- [Task requirements]:
What you produce should be every line from the data that includes "will".

- [Collected data entries]:
=-=-=

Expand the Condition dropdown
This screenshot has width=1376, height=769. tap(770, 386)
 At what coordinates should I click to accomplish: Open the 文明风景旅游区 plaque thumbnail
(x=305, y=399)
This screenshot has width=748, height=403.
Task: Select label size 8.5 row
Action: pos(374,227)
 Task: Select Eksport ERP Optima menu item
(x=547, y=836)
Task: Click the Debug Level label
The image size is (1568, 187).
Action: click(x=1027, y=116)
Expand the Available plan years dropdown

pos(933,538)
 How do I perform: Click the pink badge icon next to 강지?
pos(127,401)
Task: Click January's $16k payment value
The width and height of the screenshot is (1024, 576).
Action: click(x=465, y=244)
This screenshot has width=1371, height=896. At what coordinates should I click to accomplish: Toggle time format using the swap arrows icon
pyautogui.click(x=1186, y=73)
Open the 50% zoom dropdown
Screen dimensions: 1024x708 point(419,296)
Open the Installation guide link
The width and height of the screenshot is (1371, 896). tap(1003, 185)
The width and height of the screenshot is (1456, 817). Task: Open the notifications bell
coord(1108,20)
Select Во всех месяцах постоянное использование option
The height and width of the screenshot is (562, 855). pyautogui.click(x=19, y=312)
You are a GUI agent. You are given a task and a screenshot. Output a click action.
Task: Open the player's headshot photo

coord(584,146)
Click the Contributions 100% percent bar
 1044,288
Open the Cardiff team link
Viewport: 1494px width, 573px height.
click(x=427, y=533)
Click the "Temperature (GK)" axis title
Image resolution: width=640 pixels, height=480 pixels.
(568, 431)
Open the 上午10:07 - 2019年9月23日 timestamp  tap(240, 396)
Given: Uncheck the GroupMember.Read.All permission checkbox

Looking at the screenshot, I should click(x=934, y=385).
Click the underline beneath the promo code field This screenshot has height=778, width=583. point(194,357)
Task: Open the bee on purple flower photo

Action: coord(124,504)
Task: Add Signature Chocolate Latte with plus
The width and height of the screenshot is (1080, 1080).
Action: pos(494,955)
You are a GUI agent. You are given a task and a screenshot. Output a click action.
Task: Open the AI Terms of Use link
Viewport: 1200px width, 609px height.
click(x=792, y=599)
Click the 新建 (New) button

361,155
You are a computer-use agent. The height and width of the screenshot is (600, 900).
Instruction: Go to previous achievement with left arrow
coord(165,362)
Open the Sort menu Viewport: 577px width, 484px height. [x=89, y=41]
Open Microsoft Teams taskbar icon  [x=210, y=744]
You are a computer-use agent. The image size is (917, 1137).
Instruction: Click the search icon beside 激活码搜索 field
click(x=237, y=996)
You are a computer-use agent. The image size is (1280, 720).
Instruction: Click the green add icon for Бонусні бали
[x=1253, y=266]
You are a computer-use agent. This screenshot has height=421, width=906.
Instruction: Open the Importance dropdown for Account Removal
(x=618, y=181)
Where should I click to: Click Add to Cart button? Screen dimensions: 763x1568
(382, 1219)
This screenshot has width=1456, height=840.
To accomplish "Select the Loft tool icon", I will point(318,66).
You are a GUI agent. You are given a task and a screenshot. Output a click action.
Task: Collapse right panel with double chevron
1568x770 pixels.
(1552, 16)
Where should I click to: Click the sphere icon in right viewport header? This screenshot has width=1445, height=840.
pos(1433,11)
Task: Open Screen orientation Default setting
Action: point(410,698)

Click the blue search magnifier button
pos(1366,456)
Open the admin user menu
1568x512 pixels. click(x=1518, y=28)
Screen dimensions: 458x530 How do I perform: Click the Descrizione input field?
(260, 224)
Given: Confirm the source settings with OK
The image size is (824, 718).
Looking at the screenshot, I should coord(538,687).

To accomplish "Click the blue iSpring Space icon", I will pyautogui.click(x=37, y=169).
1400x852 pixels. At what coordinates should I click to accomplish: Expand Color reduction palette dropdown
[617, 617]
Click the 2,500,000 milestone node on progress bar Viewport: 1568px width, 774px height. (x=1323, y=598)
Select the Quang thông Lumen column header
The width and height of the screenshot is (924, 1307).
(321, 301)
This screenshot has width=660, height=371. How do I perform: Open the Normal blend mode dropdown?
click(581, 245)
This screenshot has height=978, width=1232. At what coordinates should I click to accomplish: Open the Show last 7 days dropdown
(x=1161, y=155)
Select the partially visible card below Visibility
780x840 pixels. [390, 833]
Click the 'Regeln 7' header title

=-=-=

- [Result]:
To accomplish "Select the Loft tool icon", I will point(318,66).
To accomplish "Click the blue iSpring Space icon", I will pyautogui.click(x=37, y=169).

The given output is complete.